Выбирают картошку, сносят в кучи или в коши на возах.
Над полем, над дорогою — изо дня в день — ласковая солнечность. Дни погожие, как на заказ. Чистые и очень тихие: голоса как бы звенят, но тихо. Всюду плавает паутина бабьего лета. Паутиной оцеплены жесткие кусты картофельной ботвы, трава при дороге; цепляется она за ноги, за крылья таратайки. В конской гриве тоже паутина. И спокойная, мудрая грусть надо всем. И пахнет дымом: там и тут на поле белые дымы — жгут сухую ботву. Пекут картошку — радость малышам, и греются старшие: земля уже не летняя, зябнут руки.
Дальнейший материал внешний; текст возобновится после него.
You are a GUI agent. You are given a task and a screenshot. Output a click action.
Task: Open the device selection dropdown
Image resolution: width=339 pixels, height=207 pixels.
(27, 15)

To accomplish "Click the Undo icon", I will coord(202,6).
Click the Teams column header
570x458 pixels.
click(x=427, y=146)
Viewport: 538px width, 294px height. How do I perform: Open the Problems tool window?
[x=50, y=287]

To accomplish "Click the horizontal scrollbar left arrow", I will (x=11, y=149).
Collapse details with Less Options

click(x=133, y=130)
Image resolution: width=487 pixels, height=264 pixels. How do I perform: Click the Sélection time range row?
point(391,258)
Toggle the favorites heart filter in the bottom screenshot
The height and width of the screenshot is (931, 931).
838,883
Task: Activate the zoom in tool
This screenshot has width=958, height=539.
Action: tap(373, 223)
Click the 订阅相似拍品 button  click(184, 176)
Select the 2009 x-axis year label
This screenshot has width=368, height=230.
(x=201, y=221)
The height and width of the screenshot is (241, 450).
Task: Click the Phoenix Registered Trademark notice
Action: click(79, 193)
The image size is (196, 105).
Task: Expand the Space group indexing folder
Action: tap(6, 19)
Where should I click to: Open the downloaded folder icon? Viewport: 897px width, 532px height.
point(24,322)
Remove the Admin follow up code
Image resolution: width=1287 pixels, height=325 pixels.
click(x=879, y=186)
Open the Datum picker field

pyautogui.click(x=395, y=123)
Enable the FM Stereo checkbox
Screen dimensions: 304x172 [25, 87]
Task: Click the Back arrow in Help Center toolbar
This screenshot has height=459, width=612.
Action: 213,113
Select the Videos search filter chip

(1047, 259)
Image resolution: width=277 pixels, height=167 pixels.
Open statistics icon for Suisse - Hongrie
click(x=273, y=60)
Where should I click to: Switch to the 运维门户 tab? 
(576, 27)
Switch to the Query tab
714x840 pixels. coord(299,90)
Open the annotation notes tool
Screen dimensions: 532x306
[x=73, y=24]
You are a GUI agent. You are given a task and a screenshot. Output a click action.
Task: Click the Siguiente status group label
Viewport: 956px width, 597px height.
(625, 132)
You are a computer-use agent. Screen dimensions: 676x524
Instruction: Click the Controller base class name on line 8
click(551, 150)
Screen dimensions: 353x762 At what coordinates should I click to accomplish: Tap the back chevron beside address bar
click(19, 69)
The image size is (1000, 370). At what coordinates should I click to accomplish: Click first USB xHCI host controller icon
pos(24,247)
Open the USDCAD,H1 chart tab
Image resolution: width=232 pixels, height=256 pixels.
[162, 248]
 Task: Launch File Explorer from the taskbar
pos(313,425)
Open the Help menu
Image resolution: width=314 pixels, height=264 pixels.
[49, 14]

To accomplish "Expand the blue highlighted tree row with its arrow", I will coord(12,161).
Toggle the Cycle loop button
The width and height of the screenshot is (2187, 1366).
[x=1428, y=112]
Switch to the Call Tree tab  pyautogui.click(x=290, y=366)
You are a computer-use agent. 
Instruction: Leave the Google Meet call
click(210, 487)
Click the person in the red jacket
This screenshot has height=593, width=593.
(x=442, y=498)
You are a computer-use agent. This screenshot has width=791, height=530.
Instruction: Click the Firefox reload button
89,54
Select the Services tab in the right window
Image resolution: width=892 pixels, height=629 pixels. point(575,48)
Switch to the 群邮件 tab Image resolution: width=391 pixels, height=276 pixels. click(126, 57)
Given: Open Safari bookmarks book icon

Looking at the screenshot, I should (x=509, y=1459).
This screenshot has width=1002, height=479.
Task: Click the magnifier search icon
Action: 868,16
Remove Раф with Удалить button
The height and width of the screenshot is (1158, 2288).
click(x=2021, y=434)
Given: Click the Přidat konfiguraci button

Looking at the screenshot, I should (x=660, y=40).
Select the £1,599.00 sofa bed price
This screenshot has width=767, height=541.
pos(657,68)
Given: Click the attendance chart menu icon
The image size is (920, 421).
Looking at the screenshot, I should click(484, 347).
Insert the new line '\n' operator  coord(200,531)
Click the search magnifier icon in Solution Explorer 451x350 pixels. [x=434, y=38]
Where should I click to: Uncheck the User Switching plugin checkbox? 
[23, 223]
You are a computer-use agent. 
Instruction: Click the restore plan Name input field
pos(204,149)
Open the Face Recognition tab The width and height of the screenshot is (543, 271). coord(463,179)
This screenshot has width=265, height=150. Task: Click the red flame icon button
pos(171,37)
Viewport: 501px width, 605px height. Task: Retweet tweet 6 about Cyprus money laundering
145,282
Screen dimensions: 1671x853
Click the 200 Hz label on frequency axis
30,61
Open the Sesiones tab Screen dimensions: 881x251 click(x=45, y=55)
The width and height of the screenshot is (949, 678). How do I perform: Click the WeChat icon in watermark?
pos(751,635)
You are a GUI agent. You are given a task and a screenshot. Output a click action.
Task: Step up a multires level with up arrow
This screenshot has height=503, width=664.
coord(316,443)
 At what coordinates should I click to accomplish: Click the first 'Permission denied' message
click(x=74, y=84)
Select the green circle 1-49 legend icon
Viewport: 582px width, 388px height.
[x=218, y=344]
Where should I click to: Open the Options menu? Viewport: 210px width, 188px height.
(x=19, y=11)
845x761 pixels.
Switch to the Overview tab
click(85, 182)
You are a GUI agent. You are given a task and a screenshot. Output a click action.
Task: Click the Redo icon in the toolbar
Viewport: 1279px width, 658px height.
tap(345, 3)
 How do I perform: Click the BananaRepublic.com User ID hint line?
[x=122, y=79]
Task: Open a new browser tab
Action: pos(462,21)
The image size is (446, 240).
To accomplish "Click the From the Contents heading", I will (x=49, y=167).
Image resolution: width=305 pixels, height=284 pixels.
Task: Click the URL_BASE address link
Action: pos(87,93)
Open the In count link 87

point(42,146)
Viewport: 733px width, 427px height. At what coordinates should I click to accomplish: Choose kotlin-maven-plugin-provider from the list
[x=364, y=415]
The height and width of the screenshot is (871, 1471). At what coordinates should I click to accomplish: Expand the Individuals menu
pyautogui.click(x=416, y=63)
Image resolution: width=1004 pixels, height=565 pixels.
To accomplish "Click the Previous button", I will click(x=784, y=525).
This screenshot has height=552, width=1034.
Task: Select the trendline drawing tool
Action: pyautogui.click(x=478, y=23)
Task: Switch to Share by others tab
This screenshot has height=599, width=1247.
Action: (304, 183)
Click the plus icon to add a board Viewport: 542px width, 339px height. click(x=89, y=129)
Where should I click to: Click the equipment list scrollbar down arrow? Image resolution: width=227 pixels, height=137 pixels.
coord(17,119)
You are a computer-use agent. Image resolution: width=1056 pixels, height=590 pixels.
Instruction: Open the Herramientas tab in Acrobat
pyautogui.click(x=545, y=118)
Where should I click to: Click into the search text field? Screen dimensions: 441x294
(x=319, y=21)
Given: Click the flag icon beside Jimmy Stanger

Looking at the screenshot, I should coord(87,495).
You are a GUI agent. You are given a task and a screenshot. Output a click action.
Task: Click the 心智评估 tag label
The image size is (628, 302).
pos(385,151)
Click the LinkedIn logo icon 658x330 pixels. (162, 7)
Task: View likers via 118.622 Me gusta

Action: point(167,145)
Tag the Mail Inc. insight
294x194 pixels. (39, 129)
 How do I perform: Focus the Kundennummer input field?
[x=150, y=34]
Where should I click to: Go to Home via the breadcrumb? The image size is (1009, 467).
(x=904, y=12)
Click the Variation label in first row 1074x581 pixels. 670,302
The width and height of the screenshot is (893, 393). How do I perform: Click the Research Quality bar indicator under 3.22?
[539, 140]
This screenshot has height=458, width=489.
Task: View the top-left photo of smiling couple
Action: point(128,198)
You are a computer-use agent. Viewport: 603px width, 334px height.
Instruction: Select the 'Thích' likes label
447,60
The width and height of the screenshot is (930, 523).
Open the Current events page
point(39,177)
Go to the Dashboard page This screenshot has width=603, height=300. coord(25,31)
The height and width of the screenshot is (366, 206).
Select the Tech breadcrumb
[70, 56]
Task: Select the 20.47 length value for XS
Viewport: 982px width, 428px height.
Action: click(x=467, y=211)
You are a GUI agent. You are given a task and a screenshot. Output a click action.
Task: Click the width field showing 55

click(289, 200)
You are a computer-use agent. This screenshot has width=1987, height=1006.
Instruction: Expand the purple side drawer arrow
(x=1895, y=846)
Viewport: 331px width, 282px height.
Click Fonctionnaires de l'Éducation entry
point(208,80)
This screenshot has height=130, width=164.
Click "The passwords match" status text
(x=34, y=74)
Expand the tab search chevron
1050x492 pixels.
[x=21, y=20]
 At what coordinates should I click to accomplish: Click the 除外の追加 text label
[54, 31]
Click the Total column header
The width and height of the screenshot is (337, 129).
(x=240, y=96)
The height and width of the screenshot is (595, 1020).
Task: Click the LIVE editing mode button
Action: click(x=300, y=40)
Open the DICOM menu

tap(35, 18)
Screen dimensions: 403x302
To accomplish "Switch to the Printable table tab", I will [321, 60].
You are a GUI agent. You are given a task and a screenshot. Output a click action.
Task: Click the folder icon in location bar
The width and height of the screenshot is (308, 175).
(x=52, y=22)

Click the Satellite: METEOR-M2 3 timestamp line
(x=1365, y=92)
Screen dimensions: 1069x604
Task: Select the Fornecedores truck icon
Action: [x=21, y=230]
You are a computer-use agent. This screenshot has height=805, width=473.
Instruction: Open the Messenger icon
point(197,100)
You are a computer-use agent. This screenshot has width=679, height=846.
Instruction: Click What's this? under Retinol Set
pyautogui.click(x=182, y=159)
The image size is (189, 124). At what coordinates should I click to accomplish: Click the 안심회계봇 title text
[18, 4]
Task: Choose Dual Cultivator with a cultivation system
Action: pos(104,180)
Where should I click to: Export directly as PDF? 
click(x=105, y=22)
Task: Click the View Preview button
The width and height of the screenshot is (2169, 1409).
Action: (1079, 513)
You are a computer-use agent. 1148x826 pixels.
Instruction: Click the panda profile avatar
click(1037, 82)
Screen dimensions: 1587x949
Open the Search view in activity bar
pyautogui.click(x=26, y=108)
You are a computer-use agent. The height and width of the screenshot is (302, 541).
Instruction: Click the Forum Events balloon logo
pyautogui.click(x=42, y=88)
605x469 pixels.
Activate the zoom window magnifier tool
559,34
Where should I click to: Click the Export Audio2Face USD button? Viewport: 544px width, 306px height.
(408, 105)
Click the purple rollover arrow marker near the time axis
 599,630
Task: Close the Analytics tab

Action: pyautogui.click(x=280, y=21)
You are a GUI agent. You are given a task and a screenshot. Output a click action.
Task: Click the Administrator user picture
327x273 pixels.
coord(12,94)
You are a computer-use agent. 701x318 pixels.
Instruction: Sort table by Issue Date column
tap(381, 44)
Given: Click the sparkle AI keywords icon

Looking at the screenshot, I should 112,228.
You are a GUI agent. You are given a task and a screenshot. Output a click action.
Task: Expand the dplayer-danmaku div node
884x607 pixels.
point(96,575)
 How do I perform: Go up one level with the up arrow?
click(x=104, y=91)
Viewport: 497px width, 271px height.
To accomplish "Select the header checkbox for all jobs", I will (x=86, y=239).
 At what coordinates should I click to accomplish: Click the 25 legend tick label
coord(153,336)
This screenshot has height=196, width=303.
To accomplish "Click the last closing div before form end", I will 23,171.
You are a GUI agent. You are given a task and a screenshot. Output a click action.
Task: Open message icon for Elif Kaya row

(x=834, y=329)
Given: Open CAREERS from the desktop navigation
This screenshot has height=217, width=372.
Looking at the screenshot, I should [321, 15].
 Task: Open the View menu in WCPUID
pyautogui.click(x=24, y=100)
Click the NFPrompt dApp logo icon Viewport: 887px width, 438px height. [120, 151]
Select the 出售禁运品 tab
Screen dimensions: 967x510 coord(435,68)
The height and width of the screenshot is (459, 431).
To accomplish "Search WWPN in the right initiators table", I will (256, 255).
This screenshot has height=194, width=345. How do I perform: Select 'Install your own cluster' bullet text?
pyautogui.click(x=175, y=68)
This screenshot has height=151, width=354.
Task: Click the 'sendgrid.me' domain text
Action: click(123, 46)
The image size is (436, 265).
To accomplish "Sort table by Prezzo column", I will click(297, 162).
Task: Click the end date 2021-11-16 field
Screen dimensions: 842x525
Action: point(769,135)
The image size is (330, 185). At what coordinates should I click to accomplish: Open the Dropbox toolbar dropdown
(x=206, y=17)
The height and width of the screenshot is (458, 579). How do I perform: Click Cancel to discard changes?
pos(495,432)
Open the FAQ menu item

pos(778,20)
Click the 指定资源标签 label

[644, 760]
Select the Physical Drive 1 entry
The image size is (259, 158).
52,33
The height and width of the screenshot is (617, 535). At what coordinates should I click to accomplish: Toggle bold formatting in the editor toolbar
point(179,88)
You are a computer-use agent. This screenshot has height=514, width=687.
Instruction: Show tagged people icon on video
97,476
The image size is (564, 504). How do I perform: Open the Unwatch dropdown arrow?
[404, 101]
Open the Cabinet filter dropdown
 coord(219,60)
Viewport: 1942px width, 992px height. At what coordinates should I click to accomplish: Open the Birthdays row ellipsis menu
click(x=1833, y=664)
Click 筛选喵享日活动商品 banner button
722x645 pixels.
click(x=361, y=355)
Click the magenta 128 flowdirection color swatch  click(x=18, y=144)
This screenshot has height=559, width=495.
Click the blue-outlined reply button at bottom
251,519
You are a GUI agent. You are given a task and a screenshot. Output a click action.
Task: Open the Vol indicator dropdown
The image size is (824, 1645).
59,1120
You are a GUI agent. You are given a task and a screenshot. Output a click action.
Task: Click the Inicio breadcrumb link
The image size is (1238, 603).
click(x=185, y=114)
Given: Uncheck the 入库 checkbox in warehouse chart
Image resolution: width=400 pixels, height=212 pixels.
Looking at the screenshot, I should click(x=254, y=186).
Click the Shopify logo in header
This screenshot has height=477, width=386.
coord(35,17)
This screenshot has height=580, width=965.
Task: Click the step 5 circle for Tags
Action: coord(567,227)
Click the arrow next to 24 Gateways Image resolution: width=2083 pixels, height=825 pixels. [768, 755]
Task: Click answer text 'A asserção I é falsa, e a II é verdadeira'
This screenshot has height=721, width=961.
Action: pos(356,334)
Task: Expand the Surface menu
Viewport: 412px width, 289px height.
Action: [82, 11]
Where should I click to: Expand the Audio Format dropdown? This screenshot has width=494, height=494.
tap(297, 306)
Днем еще тепло, а ночи — волглые, отяжелелые, и утрами на ботве, на траве — белые махры инея.
Ползут и ползут полем возы с лозовыми кошами. Возы с кошами в поле, на дорогах, на пригуменьях. У гумен почти в каждом дворе насыпают бурты укрывают картошку от зимних холодов. Большие, длинные, что коровники, бурты сооружают при колхозных дворах. Длинные бурты эти еще в новинку, как и сами колхозные коровники.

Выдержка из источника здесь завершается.